— start of GIVEN DATA —

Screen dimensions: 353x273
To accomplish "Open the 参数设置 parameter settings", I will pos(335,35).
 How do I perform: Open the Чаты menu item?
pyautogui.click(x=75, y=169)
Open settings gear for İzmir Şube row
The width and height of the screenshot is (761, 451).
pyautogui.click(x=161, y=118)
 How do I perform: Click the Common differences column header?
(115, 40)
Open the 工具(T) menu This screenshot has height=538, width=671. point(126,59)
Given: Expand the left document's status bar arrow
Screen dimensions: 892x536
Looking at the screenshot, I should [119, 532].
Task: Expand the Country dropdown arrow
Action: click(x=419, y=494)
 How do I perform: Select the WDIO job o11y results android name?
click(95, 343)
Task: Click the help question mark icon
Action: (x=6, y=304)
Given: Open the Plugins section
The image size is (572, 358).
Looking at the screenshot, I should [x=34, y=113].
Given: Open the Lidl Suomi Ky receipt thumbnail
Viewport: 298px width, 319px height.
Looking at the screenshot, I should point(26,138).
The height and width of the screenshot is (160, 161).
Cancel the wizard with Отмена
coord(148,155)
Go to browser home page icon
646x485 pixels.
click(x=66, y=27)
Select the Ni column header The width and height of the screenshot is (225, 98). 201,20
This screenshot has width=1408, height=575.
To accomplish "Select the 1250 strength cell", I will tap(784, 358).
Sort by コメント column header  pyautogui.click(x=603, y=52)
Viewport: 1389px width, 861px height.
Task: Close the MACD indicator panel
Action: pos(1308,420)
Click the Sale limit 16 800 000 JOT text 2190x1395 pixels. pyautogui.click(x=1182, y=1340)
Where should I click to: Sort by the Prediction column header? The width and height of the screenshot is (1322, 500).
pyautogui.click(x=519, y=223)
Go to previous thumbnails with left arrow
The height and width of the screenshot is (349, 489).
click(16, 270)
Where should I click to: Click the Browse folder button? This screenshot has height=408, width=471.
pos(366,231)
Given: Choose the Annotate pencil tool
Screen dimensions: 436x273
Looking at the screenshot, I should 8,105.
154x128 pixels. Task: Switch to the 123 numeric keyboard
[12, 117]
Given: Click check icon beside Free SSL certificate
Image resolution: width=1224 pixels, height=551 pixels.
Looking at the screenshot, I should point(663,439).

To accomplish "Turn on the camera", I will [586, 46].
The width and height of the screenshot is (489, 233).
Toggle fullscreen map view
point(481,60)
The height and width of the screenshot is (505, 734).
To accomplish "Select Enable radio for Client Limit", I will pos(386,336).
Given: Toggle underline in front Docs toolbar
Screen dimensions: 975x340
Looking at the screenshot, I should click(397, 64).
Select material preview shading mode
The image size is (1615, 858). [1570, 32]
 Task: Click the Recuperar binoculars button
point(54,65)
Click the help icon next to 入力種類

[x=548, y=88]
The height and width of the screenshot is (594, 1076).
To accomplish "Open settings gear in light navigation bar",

— end of GIVEN DATA —

### SHORT PROBLEM
Print the lines exactly as they appear, from the first line through the line with "pyautogui.click(x=75, y=169)", that line included.

### EXERCISE ANSWER
Screen dimensions: 353x273
To accomplish "Open the 参数设置 parameter settings", I will pos(335,35).
 How do I perform: Open the Чаты menu item?
pyautogui.click(x=75, y=169)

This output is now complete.